This simply means that we can treat the submatrices as elements in their own right, as long as the resulting matrix operations between submatrices are defined.

Definition 4. A permutation matrix P is a identity matrix with permuted rows.

From [OlvShaDraft] (Chapter 1, Lemma 1.9) and [Demmel] (Section 2.3, Lemma 2.2) and we give the following without further proof.

Lemma 5. A matrix P is a permutation matrix iﬀ each row of P contains all 0 entries except for a single 1, and, in addition, each column of P also contains all 0 entries except for a single 1.

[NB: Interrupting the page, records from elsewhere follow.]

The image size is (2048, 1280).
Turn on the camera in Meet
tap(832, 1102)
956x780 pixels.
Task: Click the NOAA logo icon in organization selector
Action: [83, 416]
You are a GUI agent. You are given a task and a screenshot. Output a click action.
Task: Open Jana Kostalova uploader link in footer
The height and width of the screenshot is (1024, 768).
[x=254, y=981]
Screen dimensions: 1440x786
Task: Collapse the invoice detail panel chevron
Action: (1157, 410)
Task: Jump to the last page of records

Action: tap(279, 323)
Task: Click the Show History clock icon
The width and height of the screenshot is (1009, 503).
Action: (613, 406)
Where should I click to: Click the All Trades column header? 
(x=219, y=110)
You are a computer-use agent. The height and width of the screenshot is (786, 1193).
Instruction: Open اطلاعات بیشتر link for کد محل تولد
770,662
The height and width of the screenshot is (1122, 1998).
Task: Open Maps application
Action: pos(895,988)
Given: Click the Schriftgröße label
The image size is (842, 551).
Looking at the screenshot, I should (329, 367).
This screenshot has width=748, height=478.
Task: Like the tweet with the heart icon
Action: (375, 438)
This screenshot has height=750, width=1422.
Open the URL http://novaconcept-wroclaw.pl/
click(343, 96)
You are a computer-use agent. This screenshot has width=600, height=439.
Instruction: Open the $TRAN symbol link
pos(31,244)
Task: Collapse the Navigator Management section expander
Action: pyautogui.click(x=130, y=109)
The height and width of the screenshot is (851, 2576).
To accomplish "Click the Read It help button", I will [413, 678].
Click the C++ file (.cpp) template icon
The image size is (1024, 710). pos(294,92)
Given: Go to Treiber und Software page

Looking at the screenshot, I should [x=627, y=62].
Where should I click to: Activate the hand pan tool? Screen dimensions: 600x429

Lemma 6. Let P , P1, and P2 be n × n permutation matrices and X be an n × n matrix. Then

1. P X (XP ) is the same as X with its rows (columns) permuted.

2. P⁻¹= P^T. 3. det(P ) = ±1.

4. P1· P² is also a permutation matrix.

Definition 7. Let S be any nonsingular matrix. Then A and B = S⁻¹AS are called similar matrices, and S is a similarity transformation.

Looking forward somewhat (to Definition 16 and on) we conclude the following for similar matrices.

Lemma 8. Similar matrices have the same rank.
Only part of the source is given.